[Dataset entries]
════════

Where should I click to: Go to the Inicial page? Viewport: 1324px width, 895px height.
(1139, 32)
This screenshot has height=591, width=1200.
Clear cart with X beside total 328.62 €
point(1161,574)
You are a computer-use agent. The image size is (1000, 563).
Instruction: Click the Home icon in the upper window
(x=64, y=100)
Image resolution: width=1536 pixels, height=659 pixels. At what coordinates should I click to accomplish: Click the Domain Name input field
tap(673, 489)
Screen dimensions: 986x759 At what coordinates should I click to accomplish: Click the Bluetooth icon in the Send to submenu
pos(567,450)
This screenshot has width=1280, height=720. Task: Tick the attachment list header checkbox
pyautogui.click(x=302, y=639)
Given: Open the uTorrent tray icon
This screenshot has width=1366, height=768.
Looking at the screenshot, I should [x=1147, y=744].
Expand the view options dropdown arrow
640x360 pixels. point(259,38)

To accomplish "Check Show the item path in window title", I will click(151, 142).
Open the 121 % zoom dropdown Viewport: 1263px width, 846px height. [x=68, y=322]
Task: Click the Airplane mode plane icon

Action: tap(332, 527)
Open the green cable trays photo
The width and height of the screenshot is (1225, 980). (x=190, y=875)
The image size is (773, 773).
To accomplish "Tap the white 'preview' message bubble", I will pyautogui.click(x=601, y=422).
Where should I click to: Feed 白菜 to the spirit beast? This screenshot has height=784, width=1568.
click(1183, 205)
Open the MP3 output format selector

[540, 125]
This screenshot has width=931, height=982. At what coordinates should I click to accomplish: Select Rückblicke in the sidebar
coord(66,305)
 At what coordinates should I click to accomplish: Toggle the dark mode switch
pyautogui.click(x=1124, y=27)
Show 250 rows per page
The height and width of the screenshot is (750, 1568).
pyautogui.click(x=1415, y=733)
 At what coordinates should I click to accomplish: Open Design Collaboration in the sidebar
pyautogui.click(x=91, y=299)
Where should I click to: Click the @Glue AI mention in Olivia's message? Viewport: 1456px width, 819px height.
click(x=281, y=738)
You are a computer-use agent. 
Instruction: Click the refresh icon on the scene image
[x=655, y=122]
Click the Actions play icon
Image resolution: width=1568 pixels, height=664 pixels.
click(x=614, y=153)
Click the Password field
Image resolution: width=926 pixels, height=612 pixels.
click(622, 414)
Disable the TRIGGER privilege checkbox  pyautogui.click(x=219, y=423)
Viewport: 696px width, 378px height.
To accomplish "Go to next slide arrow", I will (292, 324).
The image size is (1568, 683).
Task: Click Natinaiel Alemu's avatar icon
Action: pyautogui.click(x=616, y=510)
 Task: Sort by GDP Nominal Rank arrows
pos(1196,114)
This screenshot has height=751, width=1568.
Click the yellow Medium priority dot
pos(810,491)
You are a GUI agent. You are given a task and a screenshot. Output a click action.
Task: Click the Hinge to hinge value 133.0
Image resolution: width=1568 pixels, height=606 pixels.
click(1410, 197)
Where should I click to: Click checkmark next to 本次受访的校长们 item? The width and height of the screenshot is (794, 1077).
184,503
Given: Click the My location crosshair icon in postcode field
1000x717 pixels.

════════

Going through the records above, count the lines that hold "computer" and answer with the count alone.

2